Frederick Arthur Burr (February 26, 1911 – January 17, 2006) was a politician in Ontario, Canada. He was a New Democratic member of the Legislative Assembly of Ontario from 1967 to 1977 who represented the ridings of Sandwich-Riverside and Windsor—Riverside.

==Background==
Born in Middlesex County, Ontario, to Arthur Edward Burr and Emily Rose Vernon, Burr had a long career as a high school teacher at Walkerville Collegiate Institute where he taught Latin and Greek for 34 years.

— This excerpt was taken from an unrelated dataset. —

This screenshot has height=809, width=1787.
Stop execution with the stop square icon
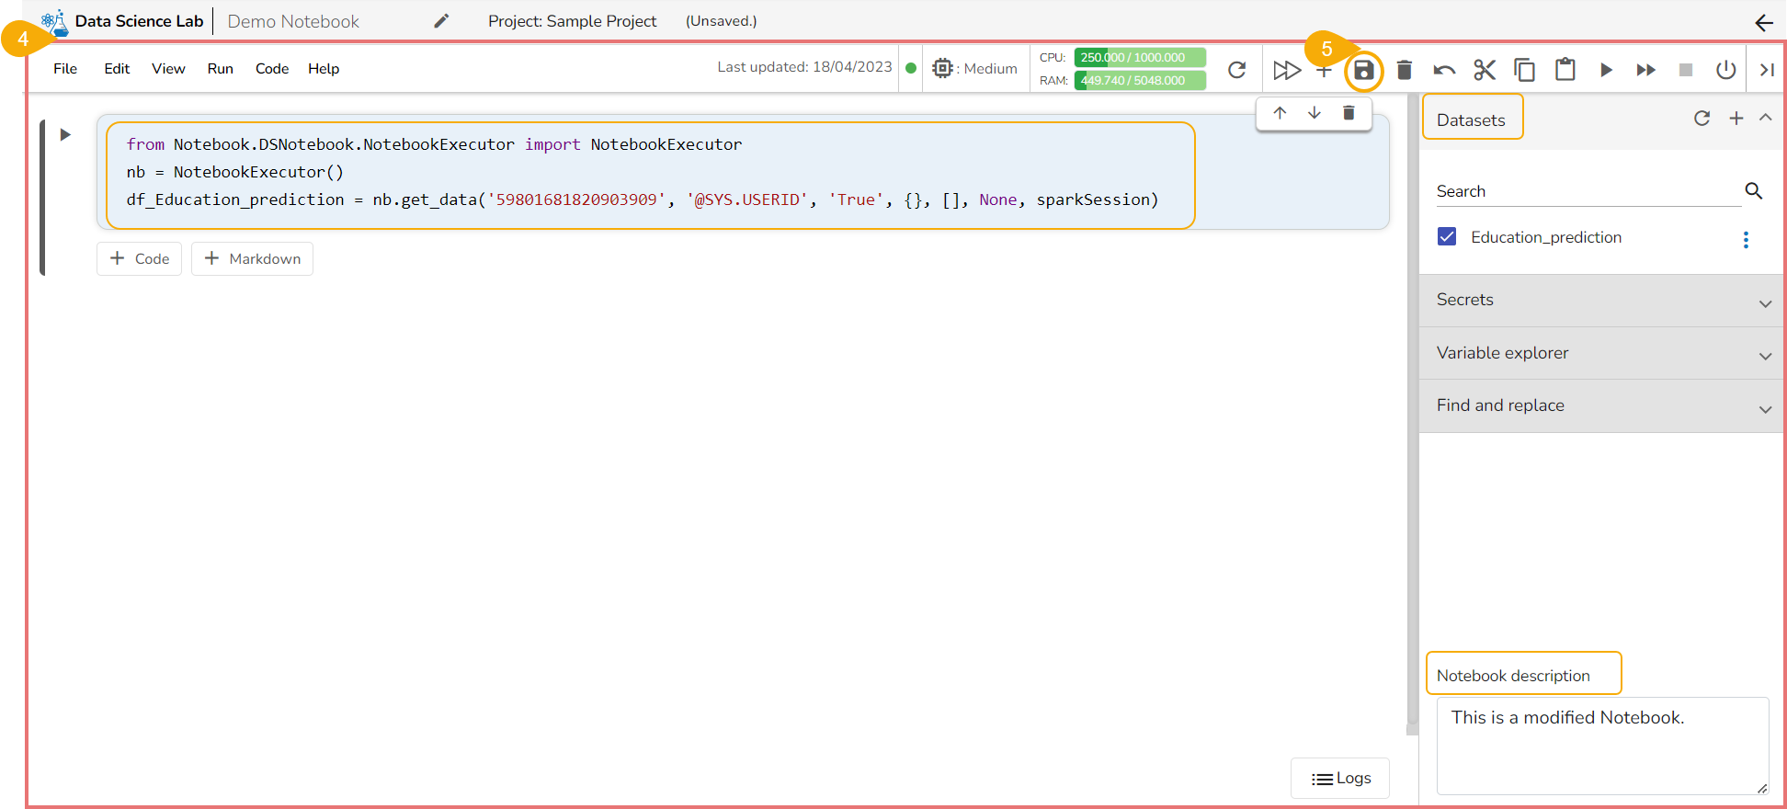pyautogui.click(x=1685, y=70)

His son, Dave Burr served one term as the mayor of Windsor, Ontario. In addition to his son, Burr had two daughters, Sheila and Maureen, and was pre-deceased by his wife, Dorothy.

==Politics==
Burr ran in the 1945 federal election in the riding of Essex West. He came in third to Liberal candidate Donald Ferguson Brown. He tried four more times in provincial and federal elections before winning in the 1967 provincial election by 799 votes. In the next provincial election in 1971, he won by 10,000 votes.

While his tenure as an MPP was spent in Opposition, he was known as a forward-thinking member, asking questions about solar power and the effects of freon as far back as 1974 and was regarded as one of the first politicians to take up the cause of second-hand tobacco smoke.